Text:

--- START ---

Zac Littlewood – 2022 Sailing Report

I started the year training in champagne conditions out of Perth, before flying to Sydney for a four-week block under Rafa Trujilo, our new Australian Sailing Laser coach. We had the whole squad there, 5-6 days a week on water in the lead up to leaving for our first World Cup of the season in Palma de Mallorca. Unfortunately, in the last week of training I had a crash on water and injured my back. I had great support and managed what I could in the lead up to Palma and was raring to go a few weeks later. However, two days before the event started, I got COVID so was unable to compete in the event. It was a bit upsetting with the timing of getting COVID, but the next World Cup was in Hyeres, France three weeks later. I started getting back into exercise a bit too early and ended up with some issues related to my heart and spent the weeks leading into Hyeres getting checks at hospitals in France and doing what I could to compete. Luckily, the team doctors gave me approval so I competed.

I started the event well, winning the first race and placing myself in the Top 20 going into Final series. However, I didn’t race well along with suffering some bad post-covid symptoms and struggled to get through the last two days of finals racing and ended up finishing 35th. After Hyeres, the team went to Lake Garda, Italy for a training camp before flying to Senior Worlds in Mexico. Garda has some of the best sailing, cycling, food, gym that I’ve ever done, so it was a great lead up to try and gain my fitness back and recover before the peak event of the year.

--- END ---

Required action: Quote the full sailing report word for word. The material that comes next is separate from the sailing report.

Entries shown:

--- START ---

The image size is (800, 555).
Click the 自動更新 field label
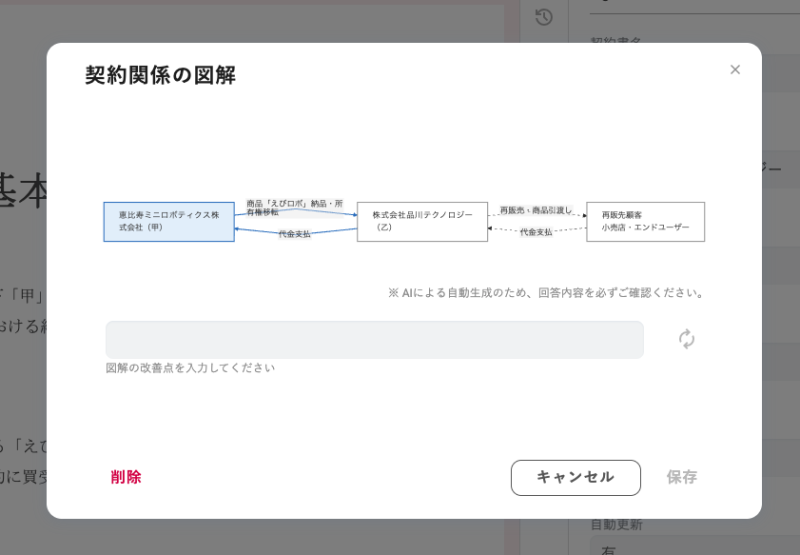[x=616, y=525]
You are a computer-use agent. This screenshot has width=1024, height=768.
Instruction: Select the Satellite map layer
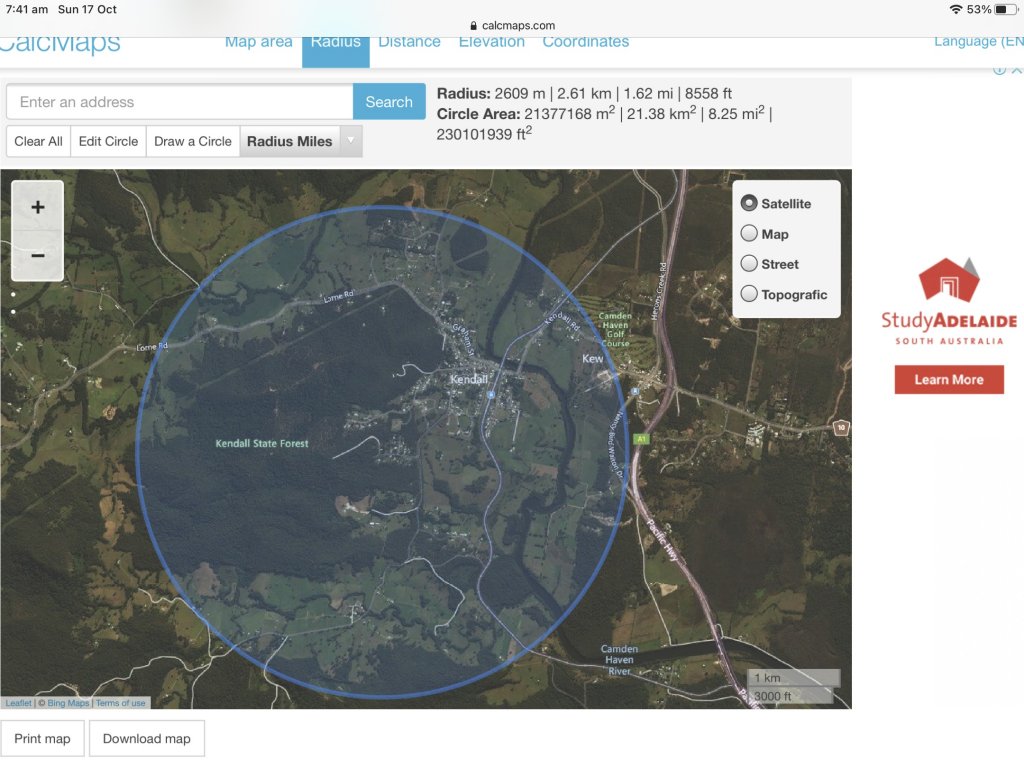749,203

--- END ---

Result for this task:
Zac Littlewood – 2022 Sailing Report

I started the year training in champagne conditions out of Perth, before flying to Sydney for a four-week block under Rafa Trujilo, our new Australian Sailing Laser coach. We had the whole squad there, 5-6 days a week on water in the lead up to leaving for our first World Cup of the season in Palma de Mallorca. Unfortunately, in the last week of training I had a crash on water and injured my back. I had great support and managed what I could in the lead up to Palma and was raring to go a few weeks later. However, two days before the event started, I got COVID so was unable to compete in the event. It was a bit upsetting with the timing of getting COVID, but the next World Cup was in Hyeres, France three weeks later. I started getting back into exercise a bit too early and ended up with some issues related to my heart and spent the weeks leading into Hyeres getting checks at hospitals in France and doing what I could to compete. Luckily, the team doctors gave me approval so I competed.

I started the event well, winning the first race and placing myself in the Top 20 going into Final series. However, I didn’t race well along with suffering some bad post-covid symptoms and struggled to get through the last two days of finals racing and ended up finishing 35th. After Hyeres, the team went to Lake Garda, Italy for a training camp before flying to Senior Worlds in Mexico. Garda has some of the best sailing, cycling, food, gym that I’ve ever done, so it was a great lead up to try and gain my fitness back and recover before the peak event of the year.